Sian Williams Faints Live on BBC Breakfast, Cites Anxiety and On-Air Strain

Sian Williams Faints Live on BBC Breakfast, Cites Anxiety and On-Air Strain

Sian Williams, 61, says she fainted live on Breakfast while presenting the opening of the Diana Memorial fountain, an incident she now links to heat, a lost video feed and long-standing anxiety. Thursday at 9: 00 a. m. ET — her account highlights how anxiety affected a high-profile broadcast career and contributed to a later shift into counselling psychology.

Sian Williams Fainted During Diana Memorial Fountain Broadcast

Williams says the on-air collapse occurred during the live coverage of the Diana Memorial Fountain in 2004. She described the day as hot, explained she had been sitting on a high stool for a long time and that her feed went down so she could not see the pictures she was meant to commentate on. At that moment she says her body gave way: “My body said ‘Nope this is too much’. ” A producer revived her and offered “a few biscuits, ” after which cameras continued to film.

Anxiety Described as a ‘Lifelong Companion’ by Sian Williams

Williams has been open about living with anxiety for much of her life and describes it as a persistent presence rather than something she has eliminated.

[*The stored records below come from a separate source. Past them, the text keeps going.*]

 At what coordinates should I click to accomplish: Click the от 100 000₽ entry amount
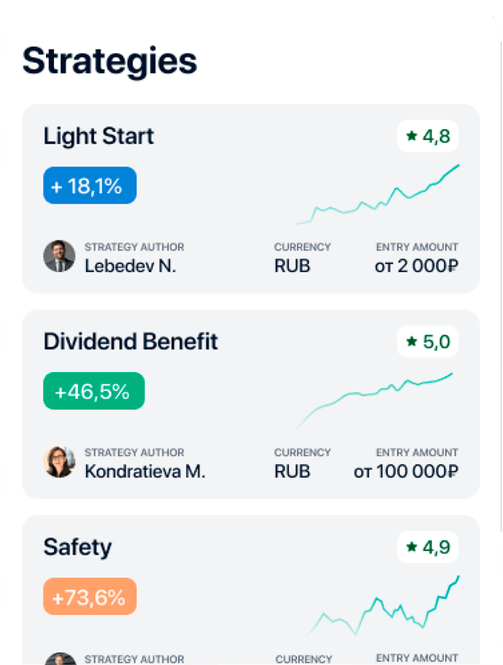[x=406, y=471]
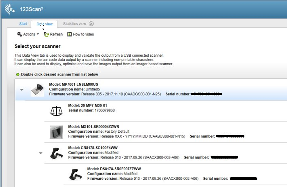The image size is (289, 187).
Task: Click the Refresh icon
Action: coord(46,34)
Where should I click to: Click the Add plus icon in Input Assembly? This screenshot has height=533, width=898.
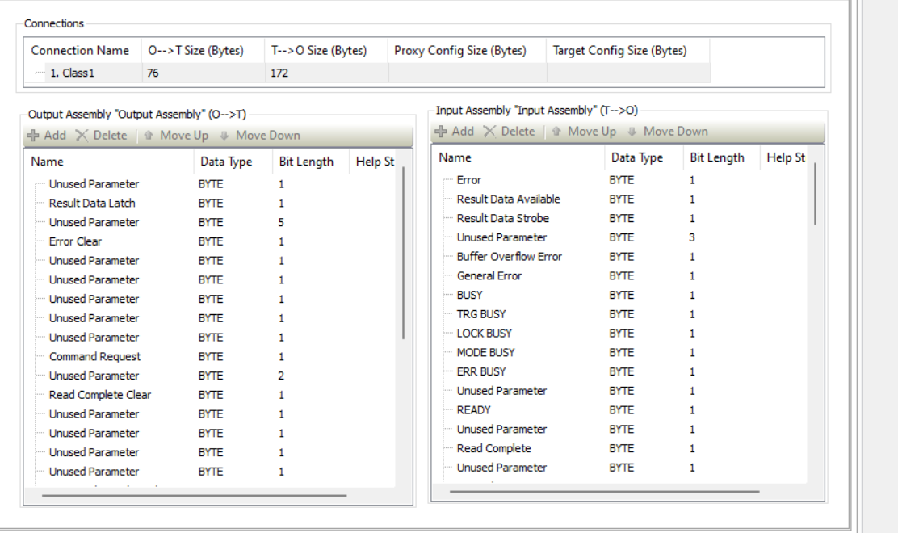pyautogui.click(x=441, y=132)
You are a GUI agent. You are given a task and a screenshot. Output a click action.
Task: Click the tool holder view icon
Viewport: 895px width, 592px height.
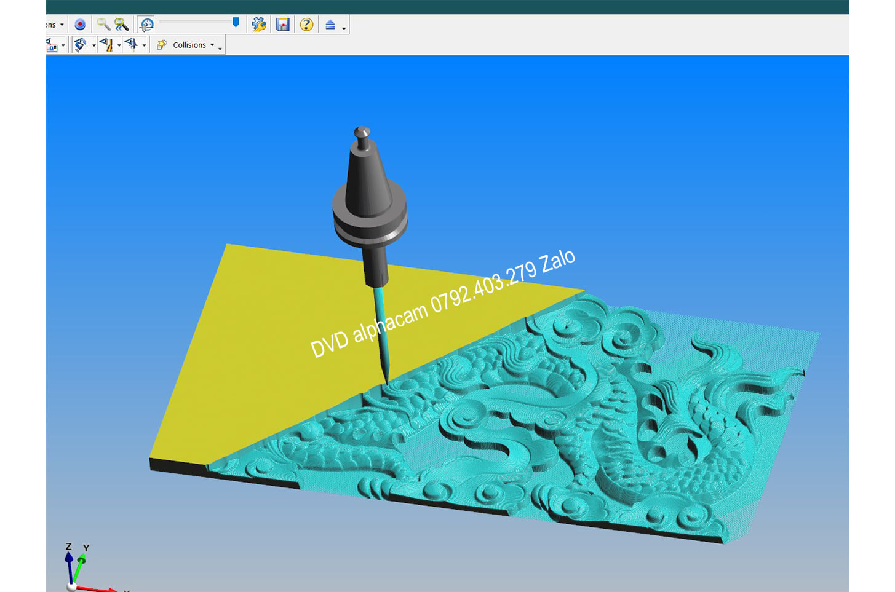click(131, 45)
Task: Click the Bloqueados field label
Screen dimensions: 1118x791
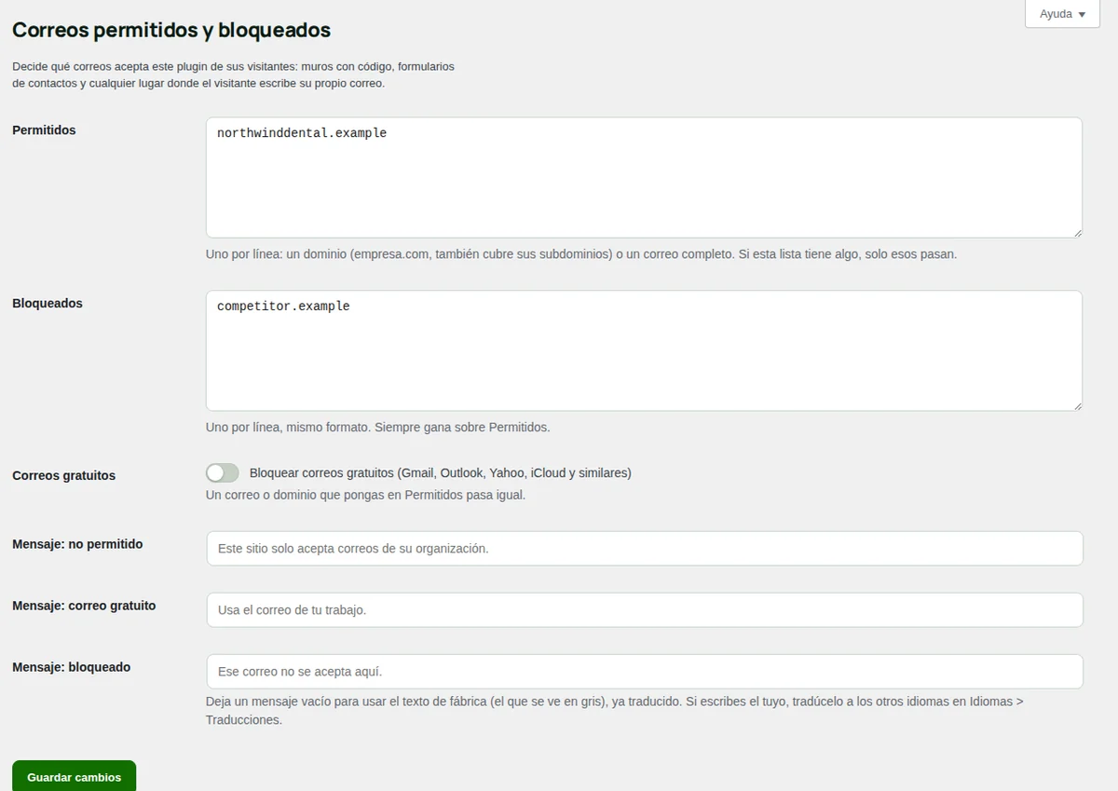Action: (x=48, y=304)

She has said sensitivity helped her in journalism and now helps her work in psychology: “Sensitivity I think is the thing that helped me in journalism and certainly helps me as a psychologist. It can be your superpower – it has been mine. ” That reframing — viewing anxiety as a strength — is central to her recent work and writing on the condition.

From Presenter to Chartered Counselling Psychologist and Author

After a 30-year on-screen career, Williams stepped away from presenting in 2021 and qualified as a chartered counselling psychologist the same year. She holds an MSc in psychology and a doctorate in counselling psychology awarded by City University of London and now runs a private practice. Her personal health history also includes a double mastectomy in 2016 during her battle with breast cancer, a fact she has previously revealed.

Williams has written on anxiety and has a new book, The Power of Anxiety: How to Ride the Worry Wave, which is set to be on bookshelves next month. She has said that extreme anxiety was one of the reasons she changed career paths and that, with training and perspective, she has become kinder to herself and more able to use sensitivity as a professional asset.

Her on-air fainting episode and subsequent career change underscore how the pressures of live broadcasting, combined with personal health and long-term anxiety, shaped a public-facing career and a private decision to retrain in mental health care.

Her book is set to be on bookshelves next month; no specific release date or time was provided.